In [1]:
from typing import List

import numpy as np
import pandas as pd
import plotly.express as px
from plotly.subplots import make_subplots
from sklearn.metrics import roc_curve, roc_auc_score
import torch

from prompt_playground.actionclip import (
    images_features_df,
    get_images_features,
    get_all_text_features,
    get_text_features,
    VARIATION_NAMES,
)
from prompt_playground.tensor_utils import normalize_features

Created a temporary directory at /var/folders/yc/slfs2kzs1d72wd8b20xw0nf80000gn/T/tmpo_puuigo
Writing /var/folders/yc/slfs2kzs1d72wd8b20xw0nf80000gn/T/tmpo_puuigo/_remote_module_non_scriptable.py


In [2]:
def get_similarities(
    variation: str,
    texts_positive: List[str],
    texts_negative: List[str],
):
    assert len(texts_positive) > 0
    assert len(texts_negative) > 0
    assert variation in VARIATION_NAMES

    images_features = normalize_features(get_images_features(variation))
    positive_texts_features = get_all_text_features(texts_positive, variation, True)
    negative_texts_features = get_all_text_features(texts_negative, variation, True)
    human_text_features = get_all_text_features(["human"], variation, True)

    pos_similarities = images_features @ positive_texts_features.T
    neg_similarities = images_features @ negative_texts_features.T
    human_similarities = images_features @ human_text_features.T

    # between -X and +X
    balanced_human_similarities = (
        human_similarities
        - human_similarities.max()
        + ((human_similarities.max() - human_similarities.min()) / 2)
    )

    return torch.hstack(
        (pos_similarities, neg_similarities - (0.37 * balanced_human_similarities))
    )


def infer(TEXTS: List[str], TEXT_CLASSIFICATIONS: List[bool], VARIATION: str):
    texts_positive = [t for i, t in enumerate(TEXTS) if TEXT_CLASSIFICATIONS[i]]
    texts_negative = [t for i, t in enumerate(TEXTS) if not TEXT_CLASSIFICATIONS[i]]
    similarities = get_similarities(
        VARIATION,
        texts_positive,
        texts_negative,
    )

    alarms_series = images_features_df(VARIATION)["Alarm"]

    df = (
        pd.DataFrame(
            [
                [clip, alarms_series[clip], text, y_predict, clip_similarity]
                for clip, clip_similarities in zip(alarms_series.index, similarities)
                for text, y_predict, clip_similarity in zip(
                    texts_positive + texts_negative,
                    [True] * len(texts_positive) + [False] * len(texts_negative),
                    clip_similarities,
                )
            ],
            columns=["clip", "y_true", "text", "y_predict", "similarity"],
        )
        .rename(columns={"classification": "y_predict"})
        .sort_values(["clip", "y_true", "y_predict", "text"])
        .reset_index(drop=True)
    )

    unique_y_true = df["y_true"].unique()

    fig = make_subplots(
        rows=1,
        cols=4,
        column_widths=[0.3, 0.2, 0.3, 0.2],
        shared_yaxes=True,
        y_title="similarity",
        subplot_titles=[
            f"y_true={y_true}" for y_true in unique_y_true for _ in range(2)
        ],
    )

    # group by
    #  1. y_true (facet)
    #  2. y_predict / text class (color)
    for i, y_true in enumerate(unique_y_true):
        facet_df = df[df["y_true"] == y_true]

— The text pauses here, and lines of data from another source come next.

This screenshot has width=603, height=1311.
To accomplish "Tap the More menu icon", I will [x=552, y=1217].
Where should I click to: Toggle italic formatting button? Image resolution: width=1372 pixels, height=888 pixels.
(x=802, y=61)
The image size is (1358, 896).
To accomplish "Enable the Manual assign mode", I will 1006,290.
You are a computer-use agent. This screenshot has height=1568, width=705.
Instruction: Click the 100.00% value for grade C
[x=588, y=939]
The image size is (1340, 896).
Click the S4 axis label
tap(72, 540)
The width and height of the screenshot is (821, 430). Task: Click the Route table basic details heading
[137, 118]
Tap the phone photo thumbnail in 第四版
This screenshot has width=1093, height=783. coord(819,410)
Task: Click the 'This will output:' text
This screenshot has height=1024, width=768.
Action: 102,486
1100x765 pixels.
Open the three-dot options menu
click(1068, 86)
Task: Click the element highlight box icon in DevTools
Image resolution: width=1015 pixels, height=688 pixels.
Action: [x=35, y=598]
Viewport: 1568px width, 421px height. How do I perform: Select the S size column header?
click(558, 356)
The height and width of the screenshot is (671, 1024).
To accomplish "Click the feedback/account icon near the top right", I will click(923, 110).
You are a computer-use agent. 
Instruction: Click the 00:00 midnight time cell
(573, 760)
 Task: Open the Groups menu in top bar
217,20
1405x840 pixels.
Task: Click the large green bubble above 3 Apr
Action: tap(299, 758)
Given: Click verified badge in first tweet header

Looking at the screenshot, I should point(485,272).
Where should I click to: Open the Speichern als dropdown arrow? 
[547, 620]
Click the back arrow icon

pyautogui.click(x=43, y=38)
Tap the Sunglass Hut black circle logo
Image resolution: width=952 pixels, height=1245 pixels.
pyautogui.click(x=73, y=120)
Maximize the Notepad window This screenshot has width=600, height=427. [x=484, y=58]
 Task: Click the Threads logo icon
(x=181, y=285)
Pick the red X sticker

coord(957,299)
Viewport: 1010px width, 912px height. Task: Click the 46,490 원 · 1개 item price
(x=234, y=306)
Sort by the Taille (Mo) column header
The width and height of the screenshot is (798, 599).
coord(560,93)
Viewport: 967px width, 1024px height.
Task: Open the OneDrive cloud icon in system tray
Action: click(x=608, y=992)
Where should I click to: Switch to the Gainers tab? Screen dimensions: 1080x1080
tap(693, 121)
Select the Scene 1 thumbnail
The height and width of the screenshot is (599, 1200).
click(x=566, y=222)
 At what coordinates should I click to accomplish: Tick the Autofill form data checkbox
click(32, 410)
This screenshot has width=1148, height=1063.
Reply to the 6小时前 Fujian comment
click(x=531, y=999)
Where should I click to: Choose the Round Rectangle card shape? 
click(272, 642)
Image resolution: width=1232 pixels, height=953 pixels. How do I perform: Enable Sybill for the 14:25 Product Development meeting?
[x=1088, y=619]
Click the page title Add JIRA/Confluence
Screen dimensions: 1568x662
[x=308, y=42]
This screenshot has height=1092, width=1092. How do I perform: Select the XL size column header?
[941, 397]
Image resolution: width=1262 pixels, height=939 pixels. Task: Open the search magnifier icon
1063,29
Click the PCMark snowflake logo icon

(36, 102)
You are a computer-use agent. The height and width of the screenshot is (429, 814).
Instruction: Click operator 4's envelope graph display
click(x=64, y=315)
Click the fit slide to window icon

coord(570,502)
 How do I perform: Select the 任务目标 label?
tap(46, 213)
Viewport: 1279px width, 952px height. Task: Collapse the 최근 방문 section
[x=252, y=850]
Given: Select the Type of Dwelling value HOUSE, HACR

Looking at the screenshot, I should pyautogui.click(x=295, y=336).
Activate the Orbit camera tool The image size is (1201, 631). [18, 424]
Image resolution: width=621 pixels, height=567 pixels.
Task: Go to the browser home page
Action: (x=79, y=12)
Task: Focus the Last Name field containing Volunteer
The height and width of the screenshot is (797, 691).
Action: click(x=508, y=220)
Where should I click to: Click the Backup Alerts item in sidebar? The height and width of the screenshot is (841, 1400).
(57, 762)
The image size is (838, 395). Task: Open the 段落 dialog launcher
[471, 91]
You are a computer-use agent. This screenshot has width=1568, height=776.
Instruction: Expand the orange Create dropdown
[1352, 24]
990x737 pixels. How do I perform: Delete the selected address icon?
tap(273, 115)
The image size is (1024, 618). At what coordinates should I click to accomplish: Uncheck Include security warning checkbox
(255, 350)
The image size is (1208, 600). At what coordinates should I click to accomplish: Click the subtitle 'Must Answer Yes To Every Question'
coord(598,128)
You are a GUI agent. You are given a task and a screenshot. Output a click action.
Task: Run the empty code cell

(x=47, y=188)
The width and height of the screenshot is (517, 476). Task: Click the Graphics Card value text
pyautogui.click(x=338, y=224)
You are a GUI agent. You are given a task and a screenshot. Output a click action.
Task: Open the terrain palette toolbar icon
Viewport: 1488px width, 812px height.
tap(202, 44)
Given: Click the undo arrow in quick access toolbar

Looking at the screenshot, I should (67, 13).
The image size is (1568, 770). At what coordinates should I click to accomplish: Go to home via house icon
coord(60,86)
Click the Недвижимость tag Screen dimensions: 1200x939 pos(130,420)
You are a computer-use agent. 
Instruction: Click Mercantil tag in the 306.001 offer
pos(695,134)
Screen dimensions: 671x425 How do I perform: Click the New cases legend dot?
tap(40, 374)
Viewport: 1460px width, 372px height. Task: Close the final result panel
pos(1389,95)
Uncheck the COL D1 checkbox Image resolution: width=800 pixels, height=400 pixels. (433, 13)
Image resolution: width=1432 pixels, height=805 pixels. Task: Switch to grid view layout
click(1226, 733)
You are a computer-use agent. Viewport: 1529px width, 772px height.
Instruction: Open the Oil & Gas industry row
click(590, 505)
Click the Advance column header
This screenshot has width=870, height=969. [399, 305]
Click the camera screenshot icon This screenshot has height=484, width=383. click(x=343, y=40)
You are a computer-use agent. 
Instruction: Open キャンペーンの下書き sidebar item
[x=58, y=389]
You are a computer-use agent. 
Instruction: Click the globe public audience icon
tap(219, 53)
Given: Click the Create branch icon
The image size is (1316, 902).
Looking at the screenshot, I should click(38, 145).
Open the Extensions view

        for y_predict, class_color in zip(
            sorted(facet_df["y_predict"].unique()), ["CornflowerBlue", "Tomato"]
        ):
            facet_color_df = facet_df[facet_df["y_predict"] == y_predict]

            violin_side = "positive" if y_predict else "negative"

            fig.add_scatter(
                x=facet_color_df["text"],
                y=facet_color_df["similarity"],
                marker=dict(color=class_color, size=3),
                hovertext=facet_color_df["clip"],
                mode="markers",
                name=f"y_predict={str(y_predict)}",
                legendgroup=f"y_true={str(y_true)}",
                legendgrouptitle=dict(text=f"y_true={str(y_true)}"),
                row=1,
                col=i * 2 + 1,
            )
            fig.update_layout(**{f"xaxis{i*2+1}": dict(title="text")})
            fig.add_violin(
                x=np.repeat(str(y_true), len(facet_color_df)),
                y=facet_color_df["similarity"],
                box=dict(visible=True),
                scalegroup=str(y_true),
                scalemode="count",
                width=1,
                meanline=dict(visible=True),
                side=violin_side,
                marker=dict(color=class_color),
                showlegend=False,
                row=1,
                col=i * 2 + 2,
            )

    fig.update_layout(height=900, violingap=0, violinmode="overlay")
    fig.show()

    groupby_classification = df.groupby(["clip", "y_predict"])["similarity"]
    weighted_similarity = groupby_classification.sum() / groupby_classification.count()

    ratio = weighted_similarity.groupby(level="clip").aggregate(
        lambda s: s.loc[:, True] / s.loc[:, False]
    )

    ratio_df = ratio.to_frame("ratio")
    ratio_df["y_true"] = alarms_series.loc[ratio_df.index]

    fig = px.scatter(
        ratio_df.sort_values(["y_true", "ratio"]),
        y="ratio",
        color="y_true",
        render_mode="line",
        marginal_y="violin",
        height=900,
    )
    fig.show()

    fpr, tpr, thresholds = roc_curve(ratio_df["y_true"], ratio_df["ratio"])
    auc_score = roc_auc_score(ratio_df["y_true"], ratio_df["ratio"])

    roc_df = pd.DataFrame(
        {
            "False Positive Rate": fpr,
            "True Positive Rate": tpr,
        },
        columns=pd.Index(["False Positive Rate", "True Positive Rate"], name="Rate"),
        index=pd.Index(thresholds, name="Thresholds"),
    )
    fig = px.line(
        roc_df,
        x="False Positive Rate",
        y="True Positive Rate",
        title=f"{VARIATION} - AUC: {auc_score:.5f}",
        color_discrete_sequence=["orange"],
        range_x=[0, 1],
        range_y=[0, 1],
        width=600,
        height=450,
    ).add_shape(type="line", line=dict(dash="dash"), x0=0, x1=1, y0=0, y1=1)

    fig.show()


# Reuse the best reference prompts
TEXTS_TRUE = [
    "human",
    "a video of a human approaching",
    "human going through",
    "human cutting",
]
TEXTS_FALSE = ["birds flying", "plastic bag laying on the floor", "rabbits", "animals"]
# assert len(TEXTS_TRUE) == len(TEXTS_FALSE)
TEXTS = TEXTS_TRUE + TEXTS_FALSE
TEXT_CLASSIFICATIONS = [True] * len(TEXTS_TRUE) + [False] * len(TEXTS_FALSE)

infer(TEXTS, TEXT_CLASSIFICATIONS, VARIATION_NAMES[1])

The bottom left looks much better, as it classifies better the background vs alarm clips.